The Development of Art Styles and Technology During The Late Viking Age. An Interdisciplinary Approach to the Process of Artistic Change
Rebeca Franco Valle presents her PhD project on Late Viking Age art.
Animal art and naturistic decoration in artefacts of the Viking Age are key features in the crafts of this period and provide the foundations for the characterization of artistic styles. The style classification is established through formal analysis, based in visual comparison of motifs and composition of the decoration rendered in artefacts. The foundations for the Viking Age ornament schedule were laid in the late nineteenth century, though it was in 1966 when the systematic characterization for the subject was stablished. But regardless of the frequency with which the animal style development is used as dating in historical studies, it has not been in the focus of studies during the last decades. The classic Viking Age style development is not a linear sequence. Some styles overlap in time and geographical distribution. Furthermore, styles such as Mammen and Ringerike style involve a breakage with the former productions that not only affects representational issues but also crafting techniques and iconographies. It has also been noted that the artefacts that can be linked to this styles are fewer than the predecessors Jellinge and Borre. While this could be related with the mass casting of bronze objects deposited in graves, few examples of cast bronze can be related with Mammen style.

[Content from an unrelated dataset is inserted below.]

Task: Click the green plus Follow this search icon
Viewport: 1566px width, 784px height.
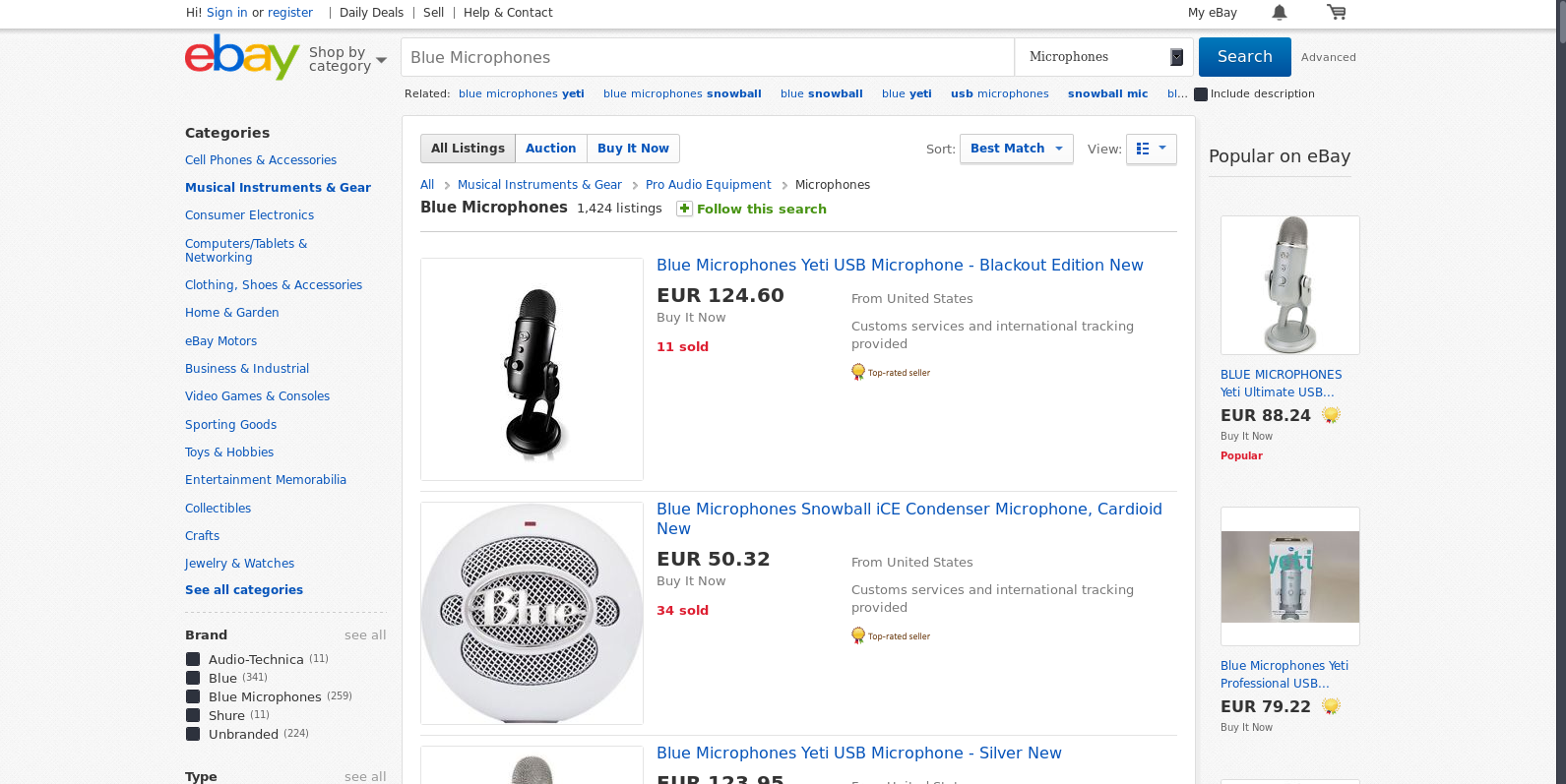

On the other hand, it seems that during the 10th century there is a growing interest in objects carved in metal and bone, and monumental commemorative stones. The disappearance of cast brooches and ornaments seems to be linked with a change in fashion reflected in the burial customs. Thus, there is a co-relation between craft technology and style that might reflect cultural choices affecting artefacts. By discussing changes in style besides technology and cultural changes affecting Scandinavia, I will aim to stablish to what extent these are interdependent.
Rebeca Franco Valle is a PhD candidate at AHKR.